Unit Testing Data Repositories

Unit testing is something that I'm still rough around the edges with. I don't do it nearly enough at work and never really pushed myself to pick it up on the side. With my core site refactor, though, it seemed like a good time to wander into testing. And it made a lot of sense to write unit tests around the new domain repository classes I was building out.

As a quick refresher, a repository is merely an encapsulation of the business logic that defines a collection. Or, you know, a query. The application makes a call out to a method, that method performs a query (or another storage-specific data retrieval operation) based on the domain, and then some sort of collection is returned. In order to test a repository there needs to be a storage area with mocked data to check to make sure the business logic is being respected.

Right now I only have MySql-based repository objects, each of which hold onto a few queries, so I needed a way to mock up a MySql-like storage area. Luckily there is a great transient solution for this: in-memory SQLite. I could create a handful of mock tables in memory, test my repository object, and then flush them out of existence.

  1. // example class and method to be tested

  2. class MysqlExampleRepository implements ExampleRepositoryInterface

  3. {

  4. public function __construct($db)

  5. {

  6. $this->db = $db;

  7. }

  8. public function getRow($id)

  9. {

  10. $query = "

  11. SELECT `id`, `title`

  12. FROM `example`

  13. WHERE `id` = :id";

  14. $bindings = [

  15. 'id' => $id,

  16. ];

  17. return $this->db->fetchRow($query);

  18. }

  19. }

  20. // test class

  21. class MysqlExampleRepositoryTest extends PHPUnit_Framework_TestCase

  22. {

  23. public function __construct()

  24. {

  25. $this->db = new ExtendedPdo('sqlite::memory:');

  26. $this->db->exec("

  27. CREATE TABLE IF NOT EXISTS `example` (


  29. `title` varchar(60) NOT NULL

  30. );"

  31. );

  32. }

  33. public function testGetRow()

  34. {

  35. $test_data = [

  36. 'id' => 1,

  37. 'title' => 'Hello World',

  38. ];

  39. $this->db->perform("

  40. INSERT INTO `example`

  41. (`id`, `title`)

  42. VALUES

  43. (:id, :title)",

  44. $test_data

  45. );

  46. $repository = new MysqlExampleRepository($this->db);

  47. $fetched_data = $repository->getRow($test_data['id']);

  48. $this->assertSame($test_data['title'], $fetched_data['title']);

  49. }

  50. public static function tearDownAfterClass()

  51. {

  52. $this->db->disconnect();

  53. }

  54. }

As the repository objects grow larger it may make sense to create data sources to automate the hydration part, but the basic gist is to create a mirror copy of the table in SQLite and then inject the connection into the repository for testing. This only works if the queries are cross-engine friendly, of course. Anything too complex or too fine-tuned for a certain flavor of SQL would need some special attention. This is when something like a query builder could come in handy.

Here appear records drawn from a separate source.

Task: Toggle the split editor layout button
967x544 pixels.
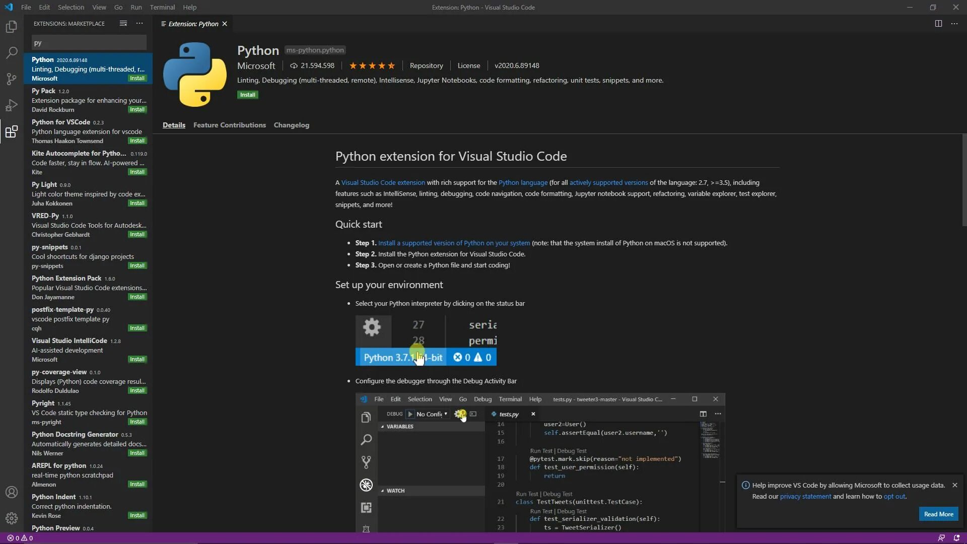Action: 938,23
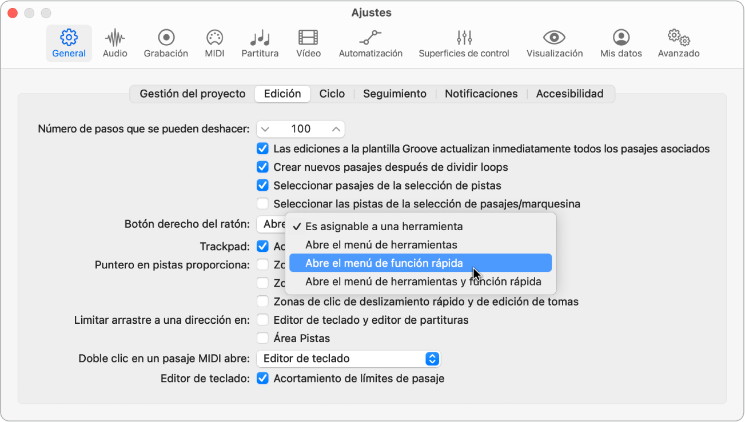Enable the Área Pistas checkbox
Screen dimensions: 745x422
[x=262, y=338]
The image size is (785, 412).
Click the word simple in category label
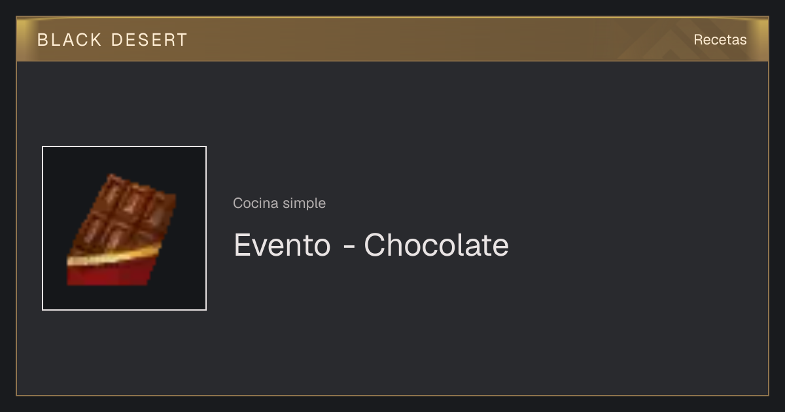(x=304, y=203)
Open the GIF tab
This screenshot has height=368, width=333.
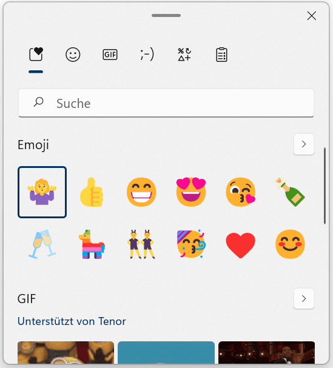click(x=110, y=55)
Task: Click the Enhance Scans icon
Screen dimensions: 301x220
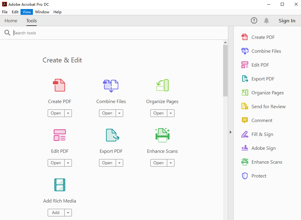Action: pyautogui.click(x=162, y=135)
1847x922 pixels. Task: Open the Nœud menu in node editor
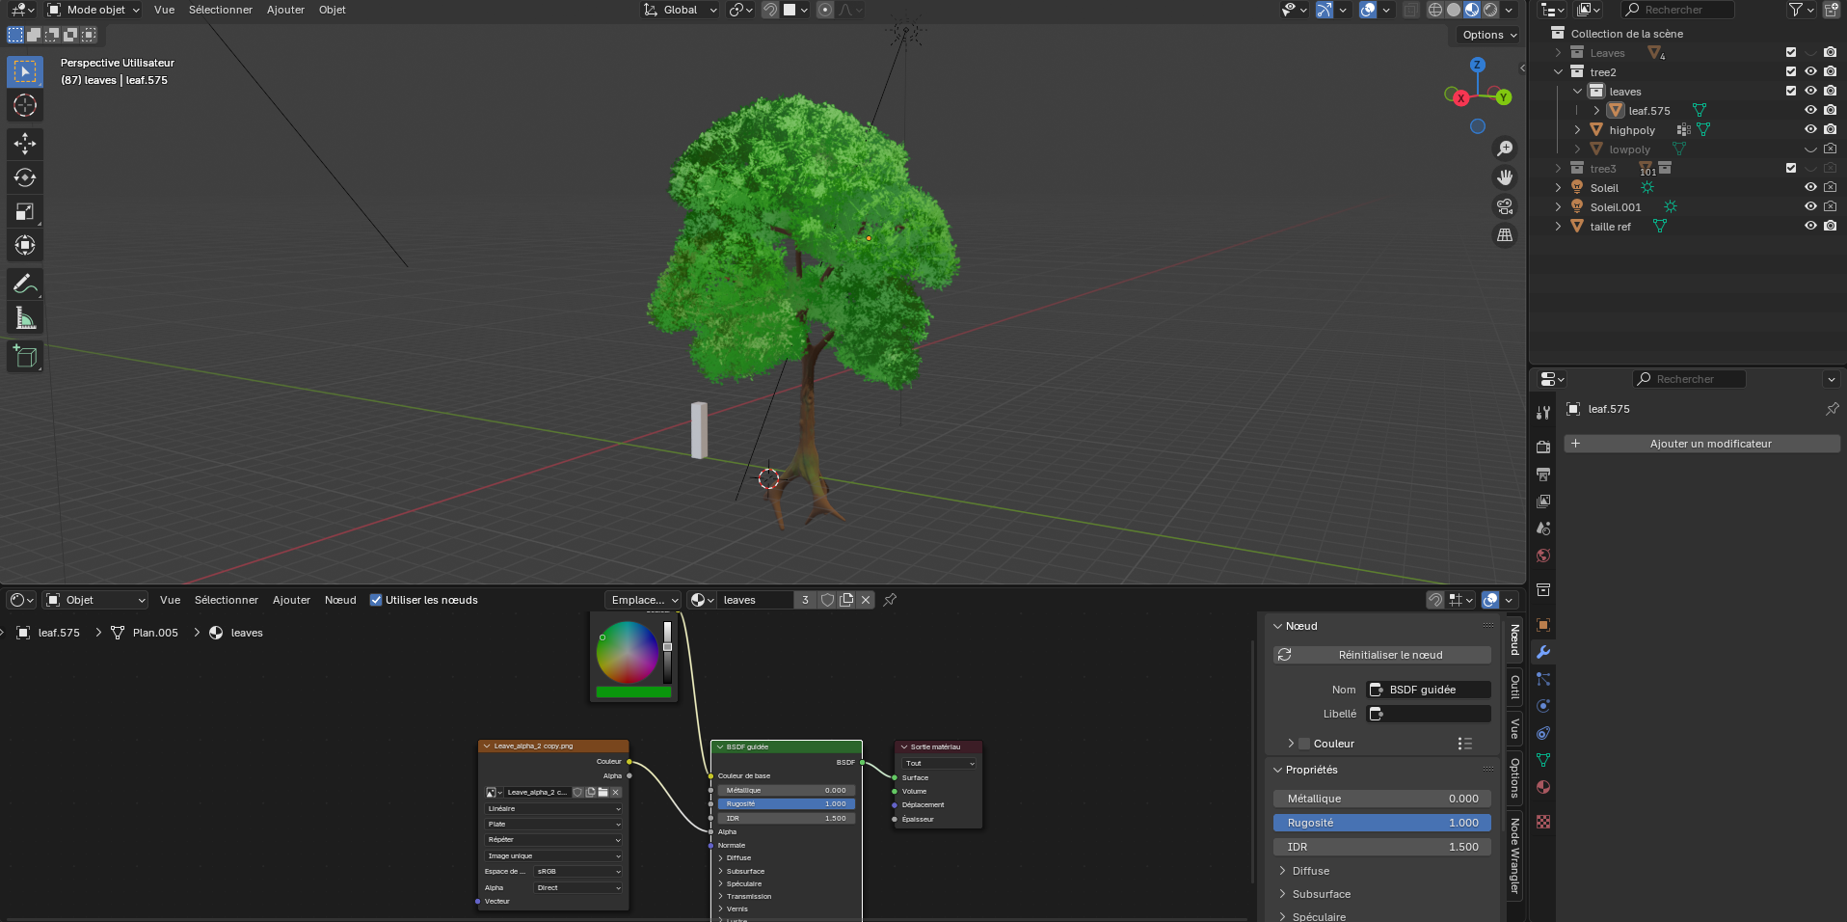340,600
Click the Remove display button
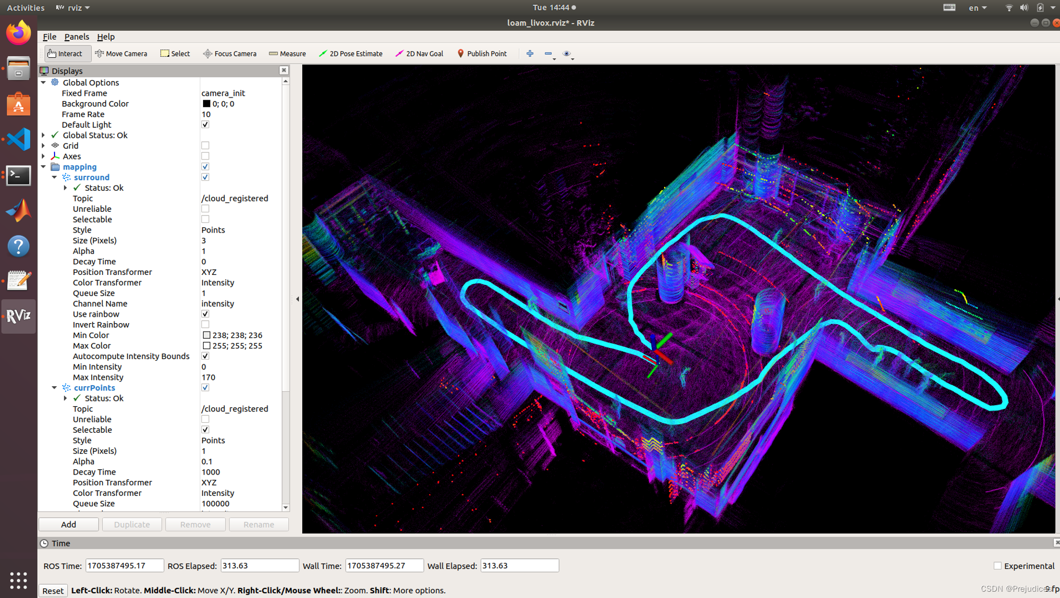The width and height of the screenshot is (1060, 598). pos(193,524)
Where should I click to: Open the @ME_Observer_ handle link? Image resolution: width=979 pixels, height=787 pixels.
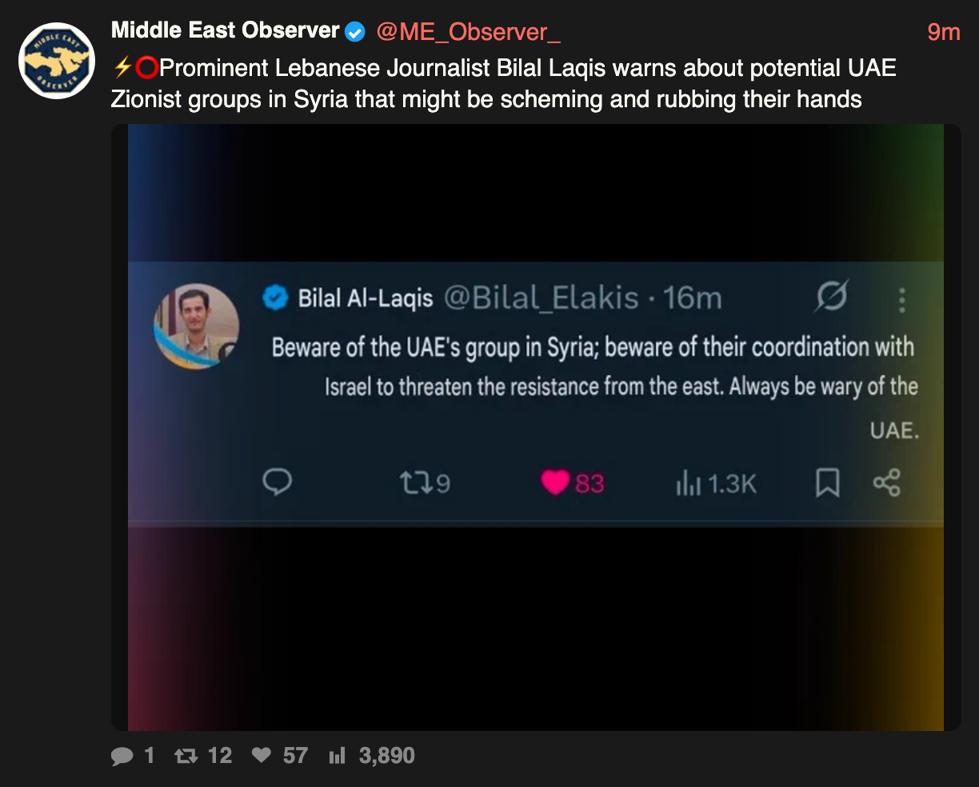coord(468,32)
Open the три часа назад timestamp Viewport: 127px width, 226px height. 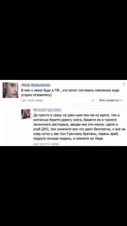[32, 100]
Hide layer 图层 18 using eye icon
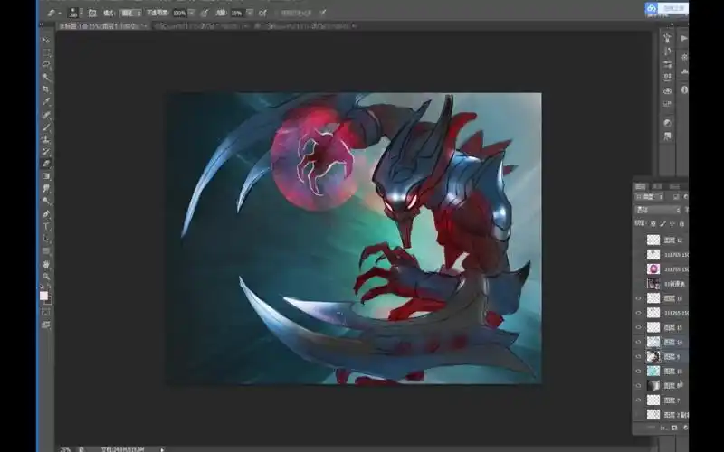The image size is (724, 452). point(638,298)
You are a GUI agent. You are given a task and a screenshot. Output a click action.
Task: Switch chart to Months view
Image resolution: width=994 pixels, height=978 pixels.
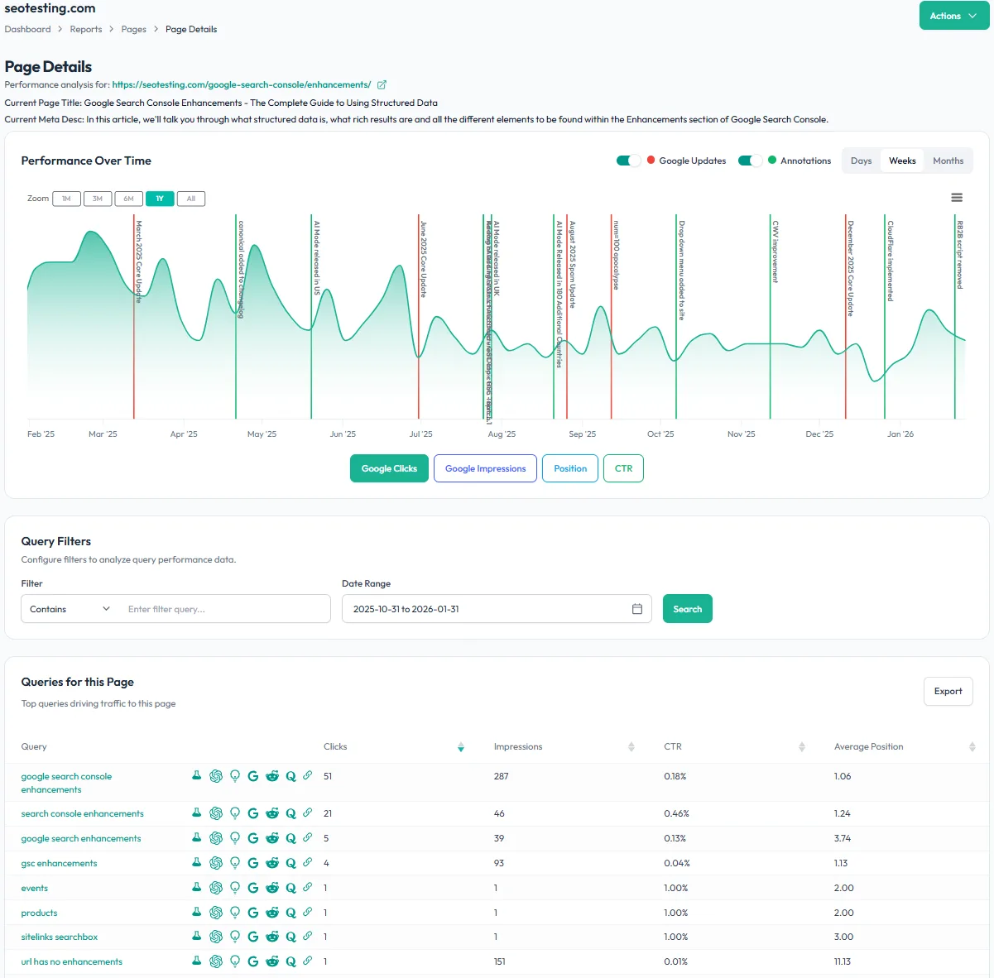point(948,161)
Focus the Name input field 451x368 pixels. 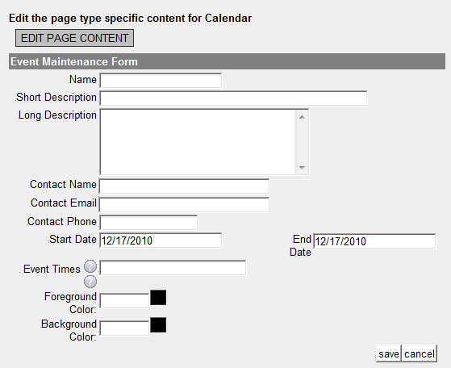(161, 80)
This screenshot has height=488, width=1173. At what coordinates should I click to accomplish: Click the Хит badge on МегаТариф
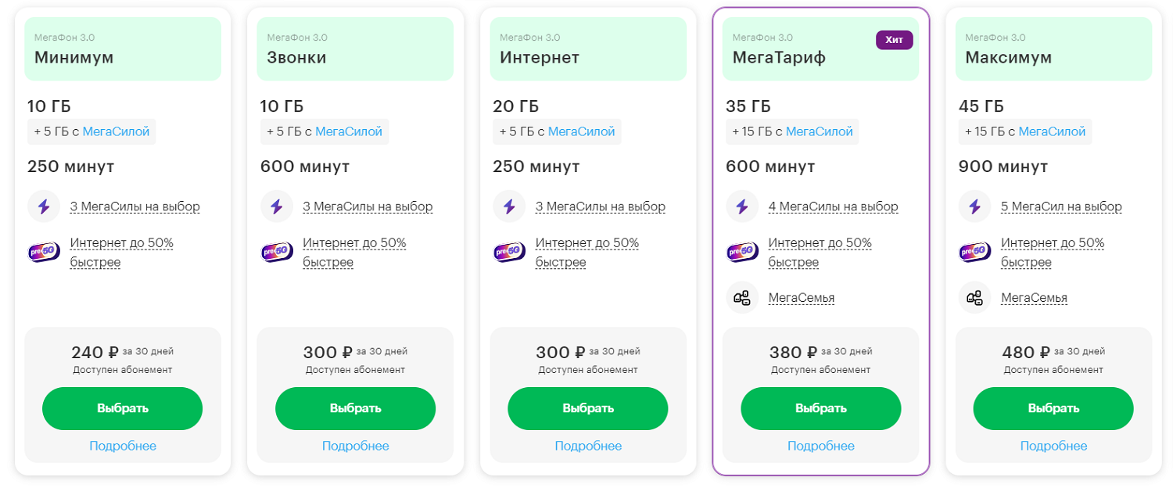click(894, 40)
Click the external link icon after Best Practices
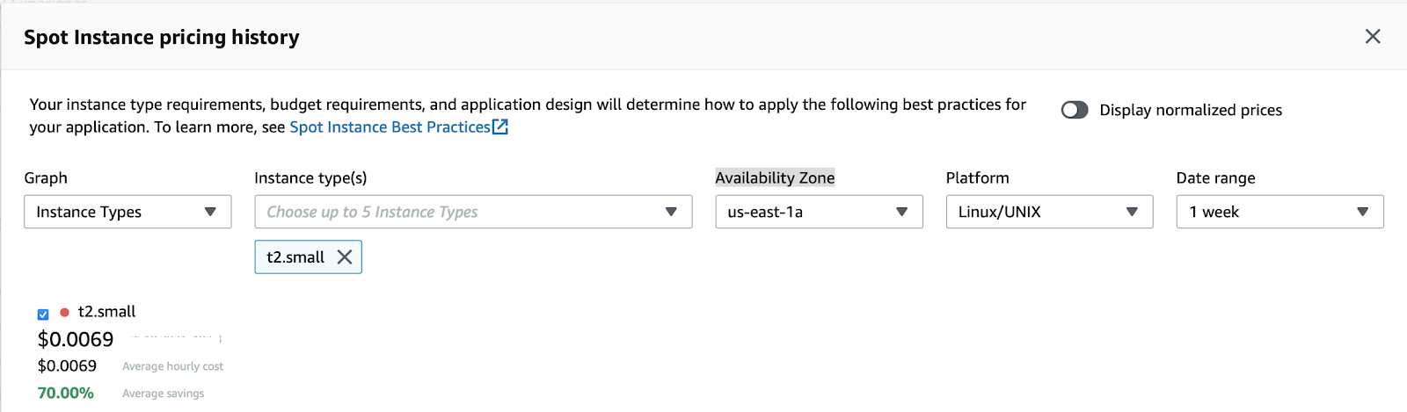Screen dimensions: 1407x412 click(500, 127)
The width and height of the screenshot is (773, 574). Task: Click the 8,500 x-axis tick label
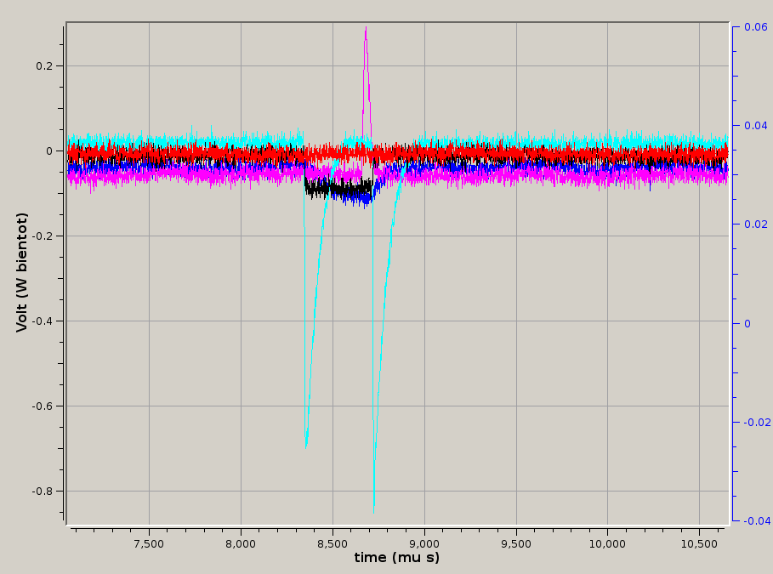[333, 543]
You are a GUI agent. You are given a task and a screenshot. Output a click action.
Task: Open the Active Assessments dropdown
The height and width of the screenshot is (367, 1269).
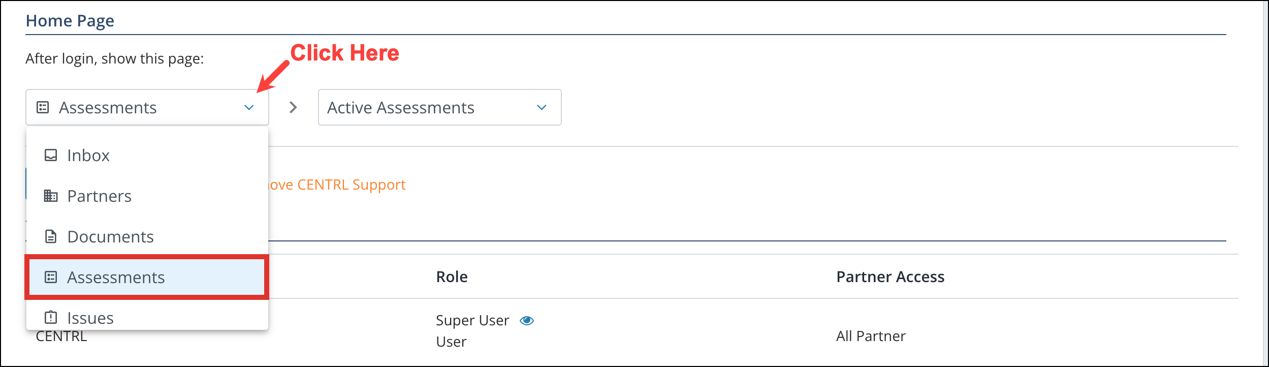438,107
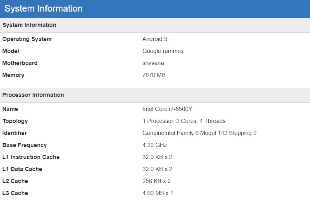The image size is (310, 205).
Task: Click the Motherboard row label
Action: [x=20, y=63]
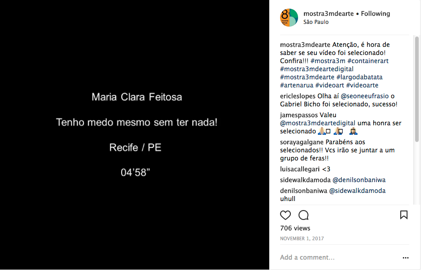This screenshot has height=270, width=421.
Task: Open mostra3mdearte profile picture avatar
Action: pyautogui.click(x=289, y=18)
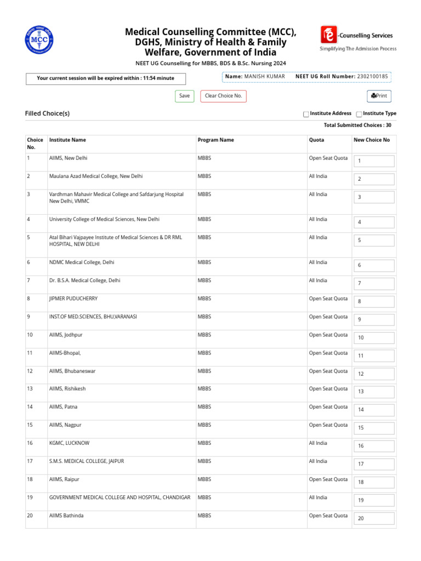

Now, there are two things that I'm struggling with for my implementation. The first is that my repository objects always have a domain defined in the query. In SQLite a new database means a new file, and a named database means a named file means that the in-memory option won't work. To get around this I merely switch databases with the 'ATTACH DATABASE' command and then do an unlink during 'tearDownAfterClass'. Not my favorite, but it works.

The other thing I'm struggling with is the storage engine injection. I'm using Aura.Sql and have found it convenient to pass in an instance of Aura\Sql\ConnectionLocator into my repository objects. But now I need to mock up some PDO instances, pass them to a ConnectionLocator, and then pass that around. I may switch to injecting PDO instances into the repositories, yet even that would feel better if PHP offered a PDOInterface. I'm still on the fence with which way to go moving forward.

Anyways, that's the basics on testing PHP repositories. For more examples you can check out my framework on Github, which is still under active development.